**PASSAGE SHOWN**
## Begin
# Secret tips for trailering in hot weather?



## My Salty Pony (Jan 1, 2022)

The only time I would haul mine were in the mornings before the heat would sit in or later in the evenings when its starts to cool off, keeping air flow (moving trailer) moving/going. Theres really not a good time for hauling during the hot weather we just do the best we can when having to go somewhere. So no magic secrets on my end. I just get to where I'm going and get them unloaded as soon as possible in shade if thats possible.


----------



## Txshecat0423 (May 27, 2020)

I pretty much do what y’all do, fans, haul in the mornings, all windows open and try to get there and get them unloaded as soon as I can. I don’t wash them down completely but might rinse their legs down.


Sent from my iPhone using Tapatalk


----------



## alice.lurkins (8 mo ago)

In hot weather, DON'T use a black or dark blue trailer because they get SUPER hot. 🥵🔥💀


----------



## Dreamcatcher Arabians (Nov 14, 2010)

I don't haul during the afternoons, if I can avoid it. Don't hose them off before trailering, that will only act to heat the water up and 'boil' them. Once you're done and home for the day, then you can rinse them off and turn them back out for the night. I prefer to haul in the evening or at night. I drop butt windows and have head windows open (but not dropped) to give lots of air circulation. As long as the air is moving, they can evaporate sweat and self cool. Of course, keep offering water to drink. I like to give extra salt in their feed all summer that way they'll keep on drinking and stay hydrated.


----------



## ACinATX (Sep 12, 2018)

alice.lurkins said:


> In hot weather, DON'T use a black or dark blue trailer because they get SUPER hot. 🥵🔥💀


Yeah, it blows my mind that they make trailers in dark colors. Mine is white. The company said that was their least sun-absorbant color.


----------



## ACinATX (Sep 12, 2018)

Dreamcatcher Arabians said:


> I drop butt windows and have head windows open (but not dropped) to give lots of air circulation. As long as the air is moving, they can evaporate sweat and self cool.
## End
**INFORMATION SUPPLIED**
## Begin
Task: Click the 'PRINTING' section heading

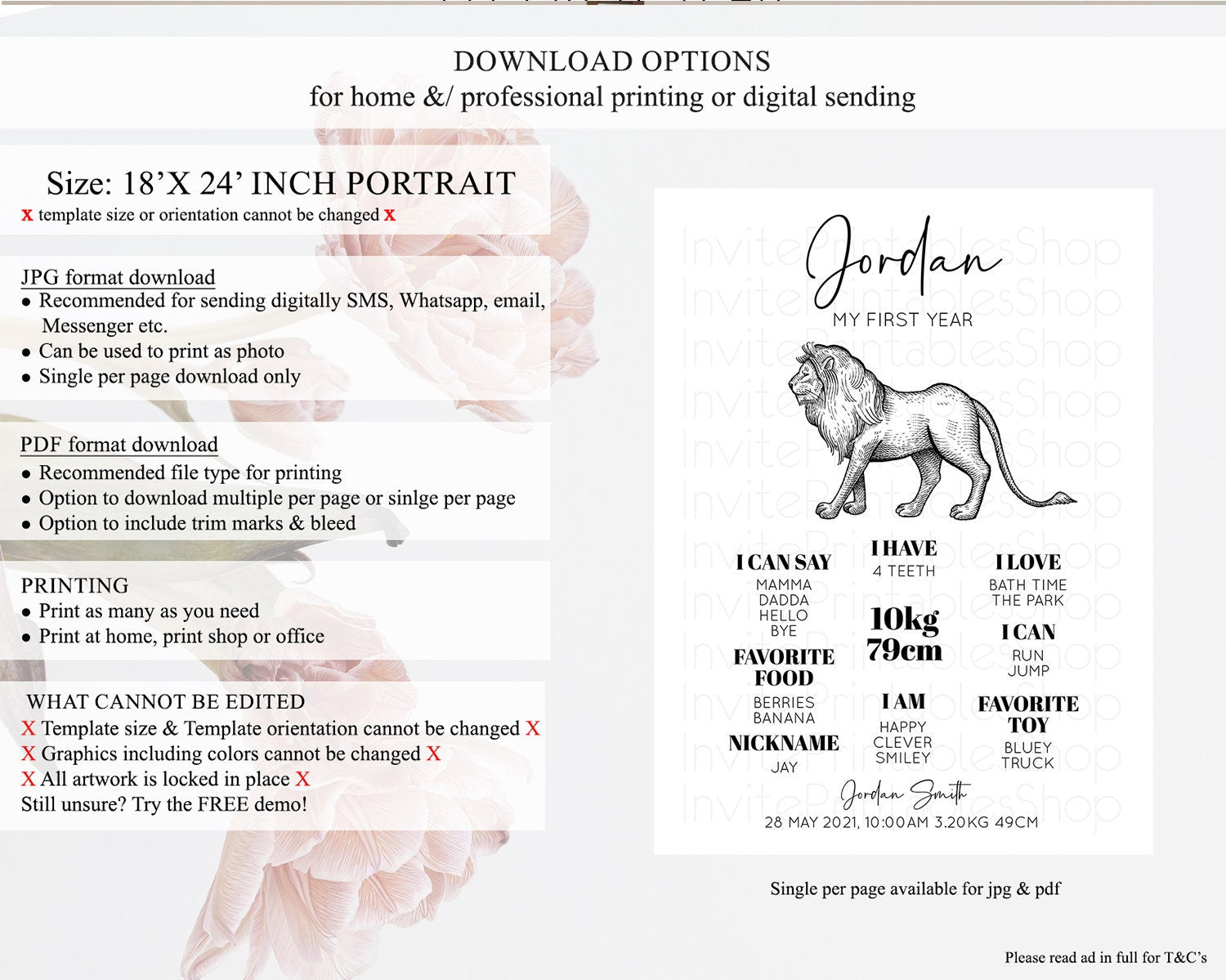Action: point(74,585)
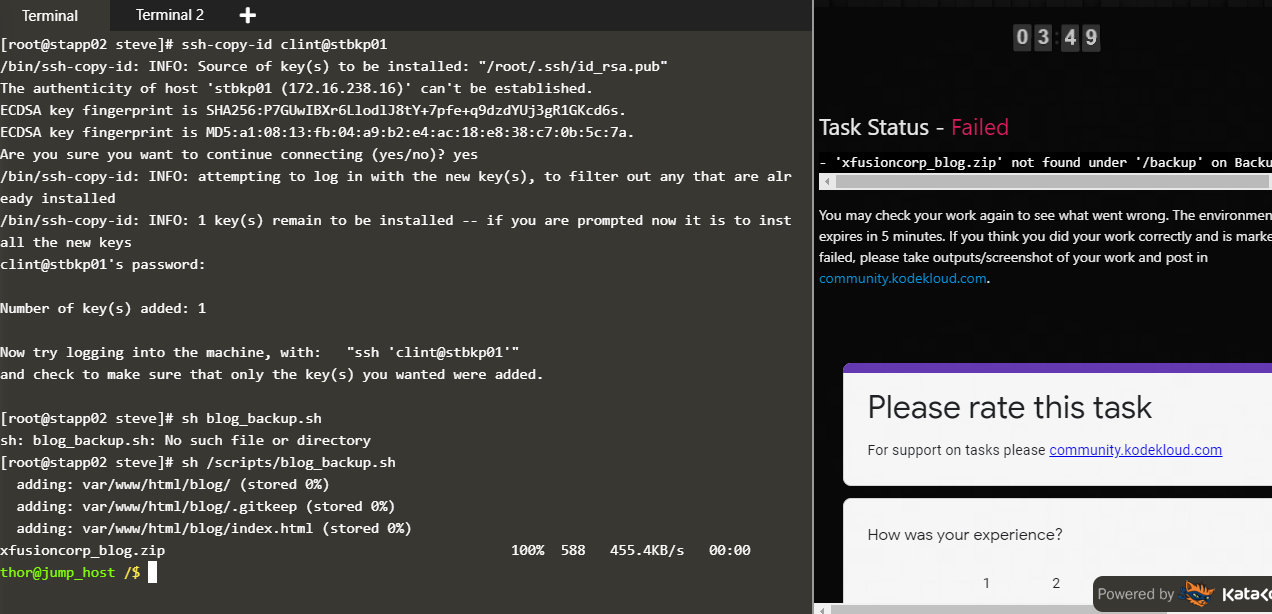Switch to the Terminal 2 tab
The image size is (1272, 614).
point(170,15)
## End
**JOBS**
1 > Reproduce the hot-weather trailering thread word for word, starting with "## Txshecat0423 (May" and going on through "alice.lurkins (8 mo ago)".
2 > According to the hot-weather trailering thread, what color is ACinATX's trailer?
The items are not needed here.

**ANSWER LIST**
1 >
## Txshecat0423 (May 27, 2020)

I pretty much do what y’all do, fans, haul in the mornings, all windows open and try to get there and get them unloaded as soon as I can. I don’t wash them down completely but might rinse their legs down.


Sent from my iPhone using Tapatalk


----------



## alice.lurkins (8 mo ago)

2 > White.